[[ Data provided open ]]
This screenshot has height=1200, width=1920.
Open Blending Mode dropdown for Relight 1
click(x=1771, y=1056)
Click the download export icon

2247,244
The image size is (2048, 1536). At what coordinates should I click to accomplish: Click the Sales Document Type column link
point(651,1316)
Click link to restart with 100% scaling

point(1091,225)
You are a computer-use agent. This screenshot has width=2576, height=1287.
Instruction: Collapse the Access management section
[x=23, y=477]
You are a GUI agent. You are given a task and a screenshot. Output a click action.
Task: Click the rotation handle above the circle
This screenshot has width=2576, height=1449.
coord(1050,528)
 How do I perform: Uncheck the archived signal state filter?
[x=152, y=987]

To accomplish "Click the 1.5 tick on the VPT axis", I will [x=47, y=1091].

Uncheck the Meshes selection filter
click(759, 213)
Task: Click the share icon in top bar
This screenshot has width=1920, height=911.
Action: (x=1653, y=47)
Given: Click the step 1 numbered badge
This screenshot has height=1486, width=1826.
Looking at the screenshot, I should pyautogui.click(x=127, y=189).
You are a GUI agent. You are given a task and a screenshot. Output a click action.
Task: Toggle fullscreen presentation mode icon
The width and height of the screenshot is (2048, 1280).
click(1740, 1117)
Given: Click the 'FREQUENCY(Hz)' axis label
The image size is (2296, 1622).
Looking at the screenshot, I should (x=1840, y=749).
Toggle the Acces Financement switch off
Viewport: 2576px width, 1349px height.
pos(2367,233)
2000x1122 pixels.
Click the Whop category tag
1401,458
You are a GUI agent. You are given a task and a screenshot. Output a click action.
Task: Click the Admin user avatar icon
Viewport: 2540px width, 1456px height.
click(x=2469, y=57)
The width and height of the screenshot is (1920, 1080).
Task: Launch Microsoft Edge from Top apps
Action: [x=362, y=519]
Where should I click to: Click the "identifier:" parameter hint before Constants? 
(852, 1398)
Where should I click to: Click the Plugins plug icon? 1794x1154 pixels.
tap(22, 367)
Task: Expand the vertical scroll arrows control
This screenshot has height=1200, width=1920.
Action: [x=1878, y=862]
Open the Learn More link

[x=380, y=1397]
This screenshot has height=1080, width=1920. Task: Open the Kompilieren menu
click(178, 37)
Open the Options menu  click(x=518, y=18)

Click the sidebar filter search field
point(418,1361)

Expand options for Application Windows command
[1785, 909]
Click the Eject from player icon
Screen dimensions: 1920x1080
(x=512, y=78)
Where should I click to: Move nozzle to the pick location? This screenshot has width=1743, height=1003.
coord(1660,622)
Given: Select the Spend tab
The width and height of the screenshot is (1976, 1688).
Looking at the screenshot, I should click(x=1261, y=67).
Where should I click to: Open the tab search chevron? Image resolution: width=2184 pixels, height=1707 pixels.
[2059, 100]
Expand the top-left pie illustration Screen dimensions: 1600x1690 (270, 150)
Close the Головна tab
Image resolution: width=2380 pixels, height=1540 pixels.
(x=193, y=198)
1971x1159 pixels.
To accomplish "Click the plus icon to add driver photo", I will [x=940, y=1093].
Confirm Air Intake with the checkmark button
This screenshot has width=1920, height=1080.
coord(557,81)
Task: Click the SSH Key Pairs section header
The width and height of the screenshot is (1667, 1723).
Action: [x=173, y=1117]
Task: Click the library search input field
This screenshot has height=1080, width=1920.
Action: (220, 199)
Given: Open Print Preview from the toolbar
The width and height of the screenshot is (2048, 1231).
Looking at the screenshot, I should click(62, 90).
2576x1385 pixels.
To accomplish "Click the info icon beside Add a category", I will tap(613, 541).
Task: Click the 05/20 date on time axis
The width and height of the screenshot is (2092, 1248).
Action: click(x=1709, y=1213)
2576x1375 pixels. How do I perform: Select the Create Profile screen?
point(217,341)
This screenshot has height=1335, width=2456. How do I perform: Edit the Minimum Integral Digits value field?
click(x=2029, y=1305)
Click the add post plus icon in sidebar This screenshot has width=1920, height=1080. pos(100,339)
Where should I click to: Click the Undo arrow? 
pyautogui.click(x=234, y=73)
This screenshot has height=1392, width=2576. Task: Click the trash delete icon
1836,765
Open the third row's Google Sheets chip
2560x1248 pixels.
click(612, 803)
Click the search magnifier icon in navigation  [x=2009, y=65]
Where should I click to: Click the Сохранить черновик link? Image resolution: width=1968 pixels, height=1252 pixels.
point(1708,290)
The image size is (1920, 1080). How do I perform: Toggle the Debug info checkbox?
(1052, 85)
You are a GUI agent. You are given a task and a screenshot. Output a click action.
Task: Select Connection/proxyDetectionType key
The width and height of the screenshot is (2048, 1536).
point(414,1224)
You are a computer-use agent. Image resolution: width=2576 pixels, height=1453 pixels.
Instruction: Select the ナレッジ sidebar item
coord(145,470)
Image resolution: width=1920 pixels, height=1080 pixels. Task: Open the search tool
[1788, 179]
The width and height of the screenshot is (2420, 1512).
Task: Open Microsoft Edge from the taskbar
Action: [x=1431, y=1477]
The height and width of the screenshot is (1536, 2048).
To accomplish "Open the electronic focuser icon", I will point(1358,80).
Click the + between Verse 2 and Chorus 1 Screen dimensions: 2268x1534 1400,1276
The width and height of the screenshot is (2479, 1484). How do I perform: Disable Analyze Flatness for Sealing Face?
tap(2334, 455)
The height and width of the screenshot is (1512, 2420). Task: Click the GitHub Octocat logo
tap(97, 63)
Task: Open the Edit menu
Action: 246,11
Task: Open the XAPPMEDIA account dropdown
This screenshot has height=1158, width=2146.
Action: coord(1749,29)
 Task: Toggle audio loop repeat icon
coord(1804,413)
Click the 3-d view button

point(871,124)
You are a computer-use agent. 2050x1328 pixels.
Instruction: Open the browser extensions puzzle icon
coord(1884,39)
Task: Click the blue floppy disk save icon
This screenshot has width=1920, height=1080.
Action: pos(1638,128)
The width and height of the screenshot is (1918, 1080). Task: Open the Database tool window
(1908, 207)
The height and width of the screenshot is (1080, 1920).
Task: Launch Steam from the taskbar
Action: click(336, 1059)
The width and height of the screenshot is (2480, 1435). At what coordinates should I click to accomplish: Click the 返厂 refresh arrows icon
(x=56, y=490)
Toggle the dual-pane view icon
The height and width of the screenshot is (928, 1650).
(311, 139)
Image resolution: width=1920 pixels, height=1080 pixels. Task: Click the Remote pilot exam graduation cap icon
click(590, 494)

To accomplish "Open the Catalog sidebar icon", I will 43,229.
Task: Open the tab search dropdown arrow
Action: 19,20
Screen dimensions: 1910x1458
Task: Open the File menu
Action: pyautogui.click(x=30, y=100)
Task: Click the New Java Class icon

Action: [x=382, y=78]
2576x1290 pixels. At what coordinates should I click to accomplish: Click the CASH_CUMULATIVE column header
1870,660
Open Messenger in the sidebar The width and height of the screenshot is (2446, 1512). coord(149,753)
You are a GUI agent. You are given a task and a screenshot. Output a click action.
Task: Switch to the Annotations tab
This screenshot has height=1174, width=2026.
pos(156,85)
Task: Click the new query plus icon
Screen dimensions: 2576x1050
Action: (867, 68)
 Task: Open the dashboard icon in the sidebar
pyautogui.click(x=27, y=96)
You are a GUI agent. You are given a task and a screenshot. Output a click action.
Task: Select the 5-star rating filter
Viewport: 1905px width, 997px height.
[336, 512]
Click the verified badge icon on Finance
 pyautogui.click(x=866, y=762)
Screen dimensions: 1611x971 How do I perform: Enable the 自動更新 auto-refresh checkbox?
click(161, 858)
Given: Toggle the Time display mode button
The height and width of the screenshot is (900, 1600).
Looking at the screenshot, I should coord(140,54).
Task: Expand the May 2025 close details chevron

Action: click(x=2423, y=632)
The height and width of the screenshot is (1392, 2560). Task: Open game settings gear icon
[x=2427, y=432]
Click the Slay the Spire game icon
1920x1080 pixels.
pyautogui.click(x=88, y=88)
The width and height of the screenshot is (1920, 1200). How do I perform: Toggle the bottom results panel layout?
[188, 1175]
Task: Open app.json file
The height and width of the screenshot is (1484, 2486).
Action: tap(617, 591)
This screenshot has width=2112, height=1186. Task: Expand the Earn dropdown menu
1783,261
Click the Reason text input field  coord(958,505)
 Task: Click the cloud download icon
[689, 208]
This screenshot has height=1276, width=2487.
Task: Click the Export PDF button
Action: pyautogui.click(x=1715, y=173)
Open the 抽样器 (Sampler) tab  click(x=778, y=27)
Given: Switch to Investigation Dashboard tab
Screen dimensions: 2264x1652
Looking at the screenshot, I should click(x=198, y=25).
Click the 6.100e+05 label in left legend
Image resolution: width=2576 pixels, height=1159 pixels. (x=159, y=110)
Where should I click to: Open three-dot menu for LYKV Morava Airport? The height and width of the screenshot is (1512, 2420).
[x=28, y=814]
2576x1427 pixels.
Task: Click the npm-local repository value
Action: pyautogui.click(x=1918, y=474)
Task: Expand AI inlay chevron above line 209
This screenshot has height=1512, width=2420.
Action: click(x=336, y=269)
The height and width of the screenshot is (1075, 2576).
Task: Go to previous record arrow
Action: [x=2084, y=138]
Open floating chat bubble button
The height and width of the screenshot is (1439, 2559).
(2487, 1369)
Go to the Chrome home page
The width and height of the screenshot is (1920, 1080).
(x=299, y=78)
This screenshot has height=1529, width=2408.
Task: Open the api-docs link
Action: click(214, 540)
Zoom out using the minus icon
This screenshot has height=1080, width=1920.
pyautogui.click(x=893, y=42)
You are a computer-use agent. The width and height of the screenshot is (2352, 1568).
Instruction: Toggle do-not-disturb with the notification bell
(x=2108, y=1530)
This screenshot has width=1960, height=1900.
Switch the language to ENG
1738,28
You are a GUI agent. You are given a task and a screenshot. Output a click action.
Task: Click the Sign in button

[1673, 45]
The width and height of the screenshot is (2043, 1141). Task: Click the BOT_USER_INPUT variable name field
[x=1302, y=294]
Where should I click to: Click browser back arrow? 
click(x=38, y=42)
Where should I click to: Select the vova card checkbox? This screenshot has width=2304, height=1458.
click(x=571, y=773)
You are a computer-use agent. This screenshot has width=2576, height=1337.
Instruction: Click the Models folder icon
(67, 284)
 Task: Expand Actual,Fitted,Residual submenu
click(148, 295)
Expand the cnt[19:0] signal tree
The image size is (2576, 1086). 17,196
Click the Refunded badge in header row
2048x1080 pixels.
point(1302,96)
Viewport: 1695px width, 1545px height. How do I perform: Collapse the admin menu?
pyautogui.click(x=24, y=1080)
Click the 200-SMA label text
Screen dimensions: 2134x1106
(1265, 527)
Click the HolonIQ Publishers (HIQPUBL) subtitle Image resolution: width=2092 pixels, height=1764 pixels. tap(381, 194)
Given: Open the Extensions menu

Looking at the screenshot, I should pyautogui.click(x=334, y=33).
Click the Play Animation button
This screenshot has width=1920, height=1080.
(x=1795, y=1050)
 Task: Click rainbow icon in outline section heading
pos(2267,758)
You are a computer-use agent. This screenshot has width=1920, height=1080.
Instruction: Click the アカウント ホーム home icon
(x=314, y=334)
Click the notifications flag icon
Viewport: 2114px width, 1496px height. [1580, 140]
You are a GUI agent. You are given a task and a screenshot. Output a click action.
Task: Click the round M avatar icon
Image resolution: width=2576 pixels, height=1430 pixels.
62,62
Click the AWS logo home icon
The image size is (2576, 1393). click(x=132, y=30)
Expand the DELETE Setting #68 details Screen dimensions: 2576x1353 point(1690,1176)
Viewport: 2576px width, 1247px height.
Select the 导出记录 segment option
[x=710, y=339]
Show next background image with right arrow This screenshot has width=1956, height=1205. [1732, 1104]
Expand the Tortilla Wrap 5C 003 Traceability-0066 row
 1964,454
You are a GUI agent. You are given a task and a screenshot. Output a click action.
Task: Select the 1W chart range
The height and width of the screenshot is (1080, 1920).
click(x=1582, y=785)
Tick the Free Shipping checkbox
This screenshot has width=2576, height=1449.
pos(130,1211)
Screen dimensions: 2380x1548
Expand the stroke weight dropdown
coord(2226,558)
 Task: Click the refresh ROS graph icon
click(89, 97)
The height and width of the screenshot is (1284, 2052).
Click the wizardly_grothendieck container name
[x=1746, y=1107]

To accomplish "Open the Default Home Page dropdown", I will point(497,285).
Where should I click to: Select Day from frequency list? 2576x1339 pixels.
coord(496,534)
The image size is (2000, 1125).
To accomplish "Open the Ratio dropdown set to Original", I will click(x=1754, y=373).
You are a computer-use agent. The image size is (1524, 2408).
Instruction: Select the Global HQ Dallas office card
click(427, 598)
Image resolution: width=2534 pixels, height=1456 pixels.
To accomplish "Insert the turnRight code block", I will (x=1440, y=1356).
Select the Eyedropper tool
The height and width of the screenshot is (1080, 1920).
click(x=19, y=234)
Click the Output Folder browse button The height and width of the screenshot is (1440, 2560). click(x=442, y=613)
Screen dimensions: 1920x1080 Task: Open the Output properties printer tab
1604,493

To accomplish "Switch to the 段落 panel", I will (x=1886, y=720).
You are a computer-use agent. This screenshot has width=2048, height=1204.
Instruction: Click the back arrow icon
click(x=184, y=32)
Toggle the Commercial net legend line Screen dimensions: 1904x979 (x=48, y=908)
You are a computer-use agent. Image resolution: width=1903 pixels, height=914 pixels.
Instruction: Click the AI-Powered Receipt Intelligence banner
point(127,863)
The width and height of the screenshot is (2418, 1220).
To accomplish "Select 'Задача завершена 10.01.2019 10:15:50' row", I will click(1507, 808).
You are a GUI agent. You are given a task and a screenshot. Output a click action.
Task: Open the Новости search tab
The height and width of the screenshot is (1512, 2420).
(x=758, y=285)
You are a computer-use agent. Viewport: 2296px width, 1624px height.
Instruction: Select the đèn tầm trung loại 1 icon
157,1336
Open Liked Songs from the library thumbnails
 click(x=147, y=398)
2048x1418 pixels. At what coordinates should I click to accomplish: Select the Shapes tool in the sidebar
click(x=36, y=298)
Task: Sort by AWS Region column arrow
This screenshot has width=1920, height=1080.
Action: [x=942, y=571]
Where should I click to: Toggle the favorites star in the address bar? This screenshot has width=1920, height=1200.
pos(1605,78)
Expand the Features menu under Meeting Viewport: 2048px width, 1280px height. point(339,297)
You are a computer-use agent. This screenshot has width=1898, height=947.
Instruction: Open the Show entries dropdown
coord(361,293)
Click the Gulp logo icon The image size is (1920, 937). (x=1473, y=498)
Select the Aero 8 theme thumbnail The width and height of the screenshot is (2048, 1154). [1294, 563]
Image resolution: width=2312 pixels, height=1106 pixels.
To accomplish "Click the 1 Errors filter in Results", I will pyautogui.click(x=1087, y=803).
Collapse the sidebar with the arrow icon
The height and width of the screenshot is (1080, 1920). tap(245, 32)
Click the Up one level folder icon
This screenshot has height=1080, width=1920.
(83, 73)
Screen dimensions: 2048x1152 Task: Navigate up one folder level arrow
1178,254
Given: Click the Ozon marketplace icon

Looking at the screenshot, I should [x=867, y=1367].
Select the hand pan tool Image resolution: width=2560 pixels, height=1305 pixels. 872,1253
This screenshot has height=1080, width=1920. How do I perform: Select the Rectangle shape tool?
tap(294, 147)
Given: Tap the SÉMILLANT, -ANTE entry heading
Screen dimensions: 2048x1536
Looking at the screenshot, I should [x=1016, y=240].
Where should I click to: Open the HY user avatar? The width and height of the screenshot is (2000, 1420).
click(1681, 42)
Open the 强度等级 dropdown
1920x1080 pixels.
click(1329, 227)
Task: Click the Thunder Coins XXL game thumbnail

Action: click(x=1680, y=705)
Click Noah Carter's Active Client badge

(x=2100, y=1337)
[[ Data provided closed ]]
Within the material above, copy exactly the lines from the line that holds "Viewport: 1695px width, 1545px" up to and including the line that holds "Click the HolonIQ".

Response:
Viewport: 1695px width, 1545px height. How do I perform: Collapse the admin menu?
pyautogui.click(x=24, y=1080)
Click the 200-SMA label text
Screen dimensions: 2134x1106
(1265, 527)
Click the HolonIQ Publishers (HIQPUBL) subtitle Image resolution: width=2092 pixels, height=1764 pixels. tap(381, 194)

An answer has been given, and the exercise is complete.